North’s principal research interest was marine ecology, specifically the kelp beds off Southern California and the population ecology of sea urchins. North studied the effects of sewage outfalls and El Niño on kelp forests, and the predation of kelp by sea urchins. North served as a consultant for California’s kelp-harvesting industry. North was one of the first marine scientists to employ SCUBA technology for marine research beginning as a student in 1949. While at Scripps, North worked with group studying the physiology of diving and was a pioneer in establishing scientific diving safety protocols. North was a consulting scientist after the 1969 Santa Barbara oil spill, and after 1973 oil crisis, he studied the possibility of kelp farms to produce biomass as an alternative fuel. North contributed to the growth of the kelp farming industry in China. North also studied the ecological effects of warm-water discharges from nuclear power plants on kelp forests, and in the early 1990s North undertook studies to reduce atmospheric carbon dioxide using marine biomass and clathrate hydrates.

==Selected publications==

Underwater California by Wheeler J. North 1975 University of California Press

- North, W.J. and C.F.A. Pantin. (1958). Sensitivity to light in the sea-anemone Metridium senile (L): adaptation and action spectra. Proceedings of the Royal Society of London. Series B, Biological Sciences, 148:385-396.
- North, W.J. (1968). The Golden Guide to Scuba Diving: Handbook of Underwater Activities.
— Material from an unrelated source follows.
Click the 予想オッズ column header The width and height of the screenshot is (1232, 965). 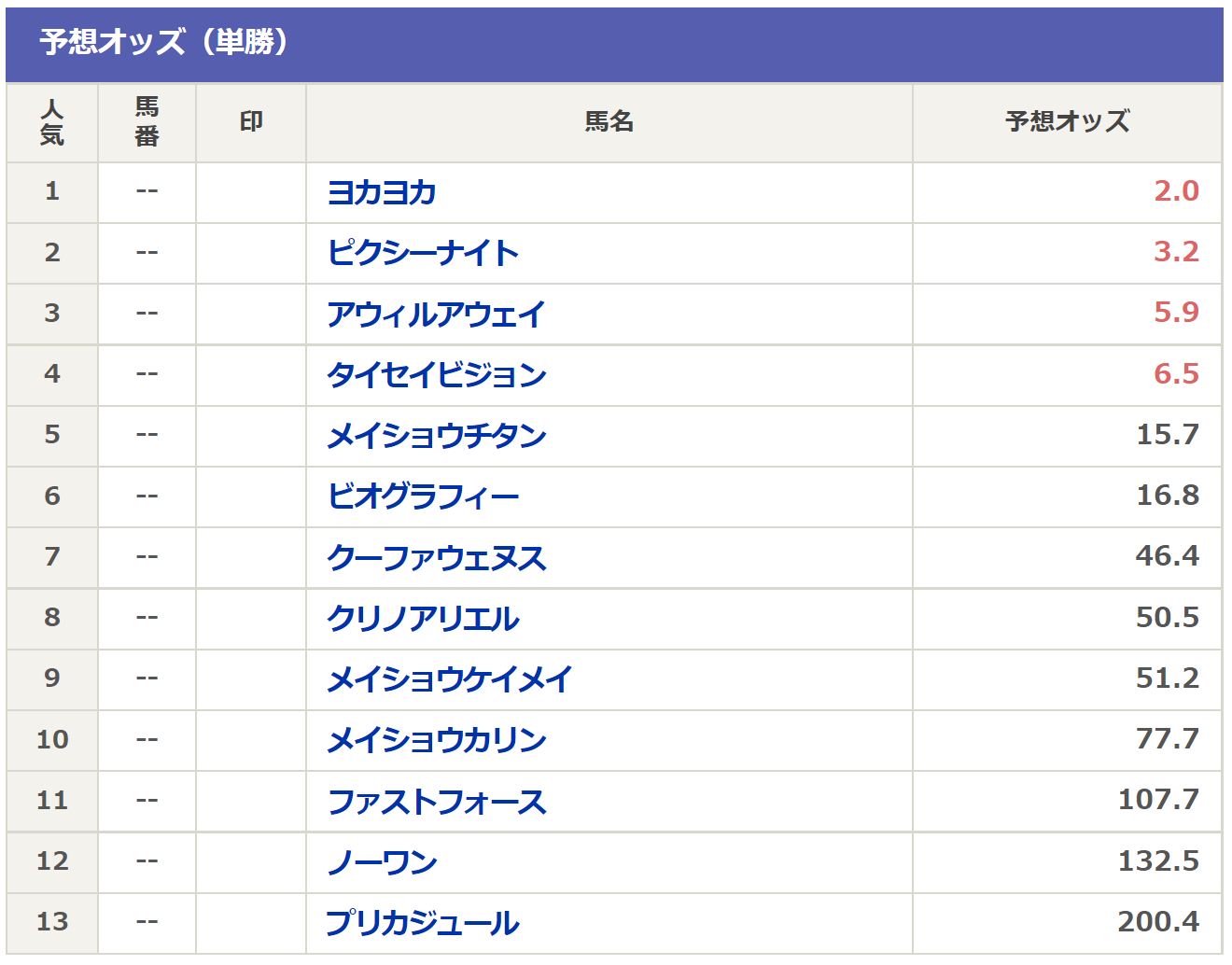coord(1067,122)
Golden Press, New York. 160pp. ISBN 978-0-307-24012-5.
- North, W.J. and J.S. Pearse. (1970). Sea urchin population explosion in southern California coastal waters. Science 167:209-210.
- North, W.J. (1975). Underwater California. University of California Press, Berkeley. 320pp. ISBN 978-0-520-03039-8.
- North, W.J. (1979). Adverse factors affecting giant kelp and associated seaweeds. Cellular and Molecular Life Sciences. 35:445-447.
- Wheeler, P.A. and W.J. North (1981). Nitrogen supply, tissue composition and frond growth rates for Macrocystis pyrifera off the coast of southern California. Marine Biology 64:59-69.
- Wilson, K.C. and W.J. North (1983). A review of kelp bed management in southern California. Journal of the World Mariculture Society 14:345-359.
- Wilcox, H.A. and W.J. North (1988). Carbon dioxide reduction and reforestation. Science 247:1493-1494.
- North, W.J., V. R. Blackwell, and J.J. Morgan. (1992). Studies of carbon dioxide hydrate formation and dissolution. Environmental Science and Technology 32(5):676-681.

== Personal life and legacy ==

Wheeler James North was married on 16 Aug 1952 in La Jolla to Nancy J. Fountain (1927-2011) of Oklahoma, who was a laboratory technician at Scripps Oceanographic Institution and they had a daughter Hannah C. North (b. 1955) and son Wheeler O. North (b. 1957). On April 25, 1964, North married his second wife, biologist Barbara A. Best. In 1974, Barbara Best North was a co-author along with Grover C. Stephens of a textbook on Biology. She received further training as a physician and she entered private practice specializing in holistic health. Upon North's death on December 20, 2002, at Newport Beach, California, the Southern California Academy of Sciences established the Wheeler North Award for Scientific Excellence given for excellence in research emphasizing the Southern California area and a commitment to the Southern California scientific community.